• [Exercise]
Answer these questions from the forum post about estimating how long a spoken sentence will take.
(a) To what level is the media player's volume raised before the speech plays, and for how many seconds?
(b) At what time does the cat reminder automation trigger?
(c) Which entity does the script's volume-setting step target?

• [Excerpt]
===============

VOICE: How to estimate the length of a sentence to be spoken in seconds

I have a script that speaks various reminders on various media players:
“Its time to let the cats out”
“Its time to feed projectile vomiting dogs white bread”
“Hot tub has reached 102”

Before the TTS plays, I increase the volume of the media player to level 7 for 10 seconds so the TTS can be heard. then I reset it to 4 after TTS where we usually keep it to play background music.
The problem is short sentences get loud background music, long sentences get cut off.
How to calculate the number of seconds it will take to spit out TTS?

Automation:

alias: "Alarm: Cats: Reminder  Let Cats out "
description: ""
trigger:
  - platform: time
    at: "09:45:00"
condition: []
action:
  - service: script.alexa_kitchen_play_tts
    data:
      message: please let the adorable kitty cats out to hunt
mode: single

Common use Script

alias: script.alexa_kitchen_play_tts
sequence:
  - service: media_player.volume_set
    data:
      volume_level: 0.7
    target:
      entity_id: media_player.kitchen_original
  - service: notify.alexa_media_kitchen_original
    data:
      message: "{{ message }}"

===============

• [Material provided]
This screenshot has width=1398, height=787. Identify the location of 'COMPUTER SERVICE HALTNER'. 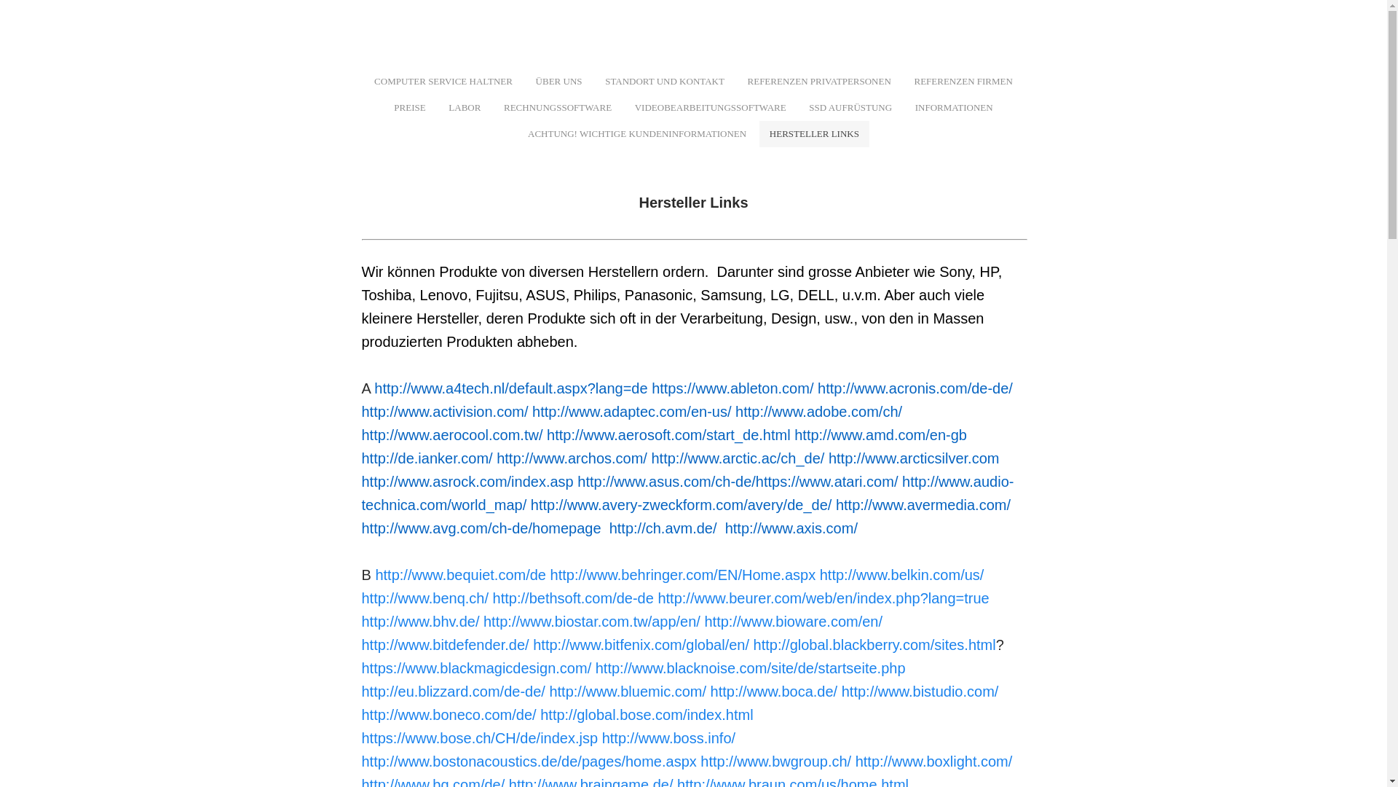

===============

• [Answer for the task]
(a) Level 7, for 10 seconds.
(b) 09:45:00.
(c) media_player.kitchen_original.